O juiz João Gilberto Engelmann, da Vara Judicial da Comarca de Ibirubá, julgou improcedente a ação de indenização movida por um homem contra sua ex-companheira e a tia dela. O processo teve origem após a divulgação de um vídeo que viralizou em julho de 2025, no qual uma suposta traição era revelada durante um evento social.
O autor da ação pleiteava o pagamento de R$ 100 mil por danos morais, alegando violação à honra, à imagem e à vida privada, além de solicitar a exclusão definitiva do conteúdo das plataformas digitais.
Em sua defesa, as rés argumentaram que não houve a intenção de promover a ampla disseminação do material e também registraram pedidos de indenização contra o autor. Ao analisar o mérito, o magistrado destacou que não ficou comprovado o dano moral indenizável.
A sentença ressaltou que o próprio autor colaborou para a exposição do caso ao conceder entrevistas a veículos de comunicação sobre o ocorrido. Quanto ao pedido de remoção do vídeo, a Justiça negou o pleito sob o argumento de que a propagação em larga escala na internet torna qualquer medida de retirada tecnicamente ineficaz.
Um ponto relevante da sentença foi a aplicação do Protocolo para Julgamento com Perspectiva de Gênero.
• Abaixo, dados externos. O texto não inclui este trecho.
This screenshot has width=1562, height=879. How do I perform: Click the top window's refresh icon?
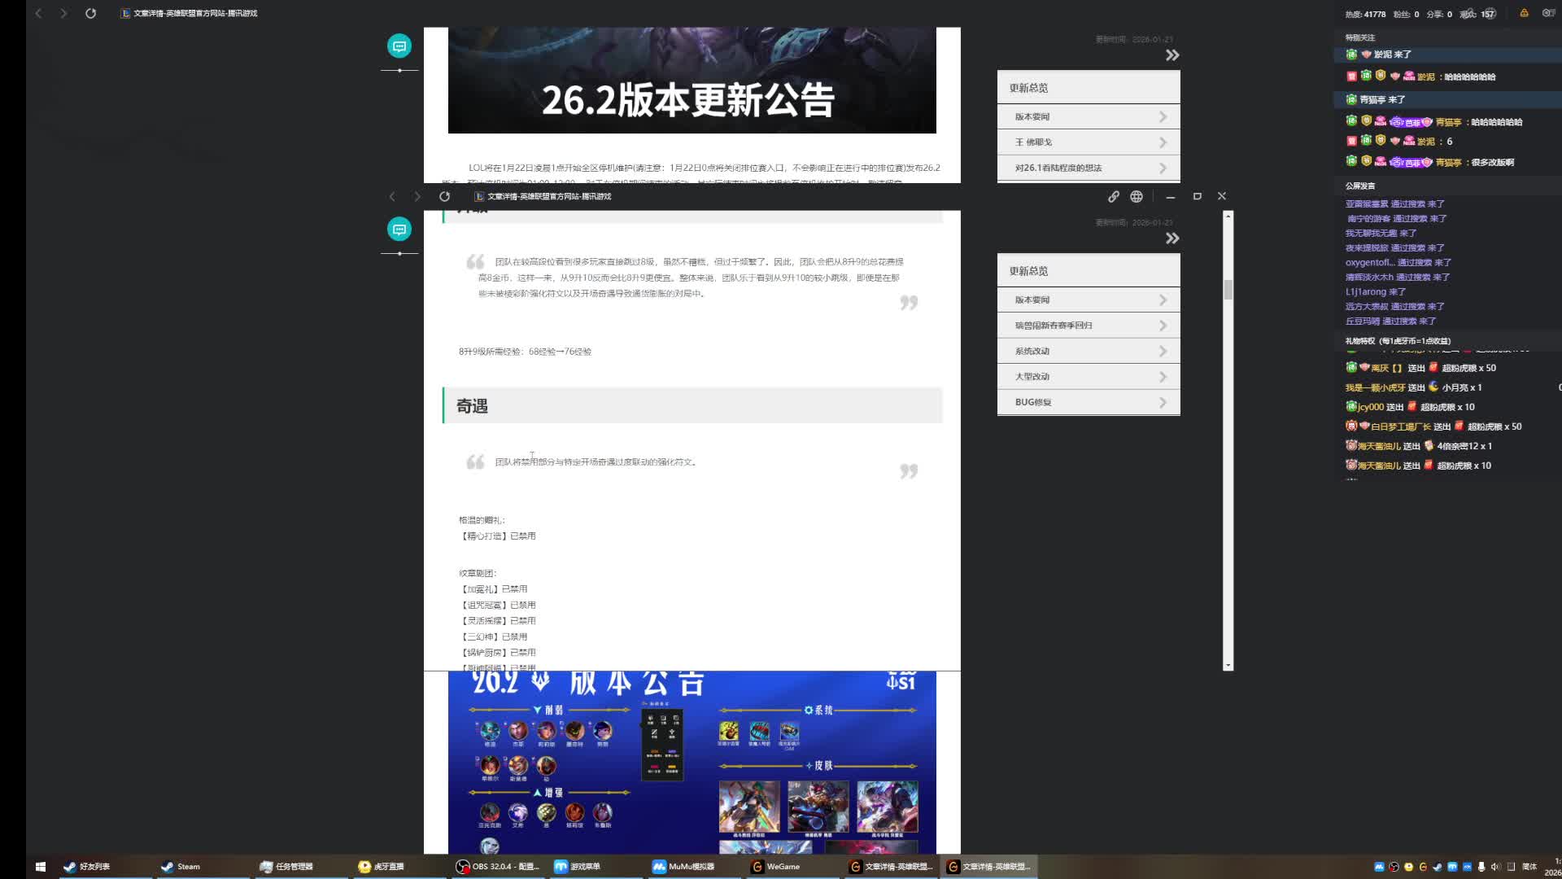90,13
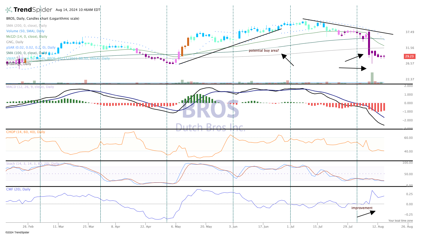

O juiz pontuou que a reação da ex-companheira deve ser compreendida dentro de um contexto de vulnerabilidade emocional decorrente da descoberta da infidelidade.
Segundo o entendimento do juízo, o ordenamento jurídico deve considerar as assimetrias e as circunstâncias que cercam os conflitos familiares antes de determinar punições pecuniárias em casos de exposição mútua.
Ao concluir o julgamento, o magistrado decidiu pela improcedência tanto do pedido principal quanto das reconvenções apresentadas pelas rés.
Com a decisão, as partes não receberão compensações financeiras e o conteúdo permanece disponível nos registros digitais.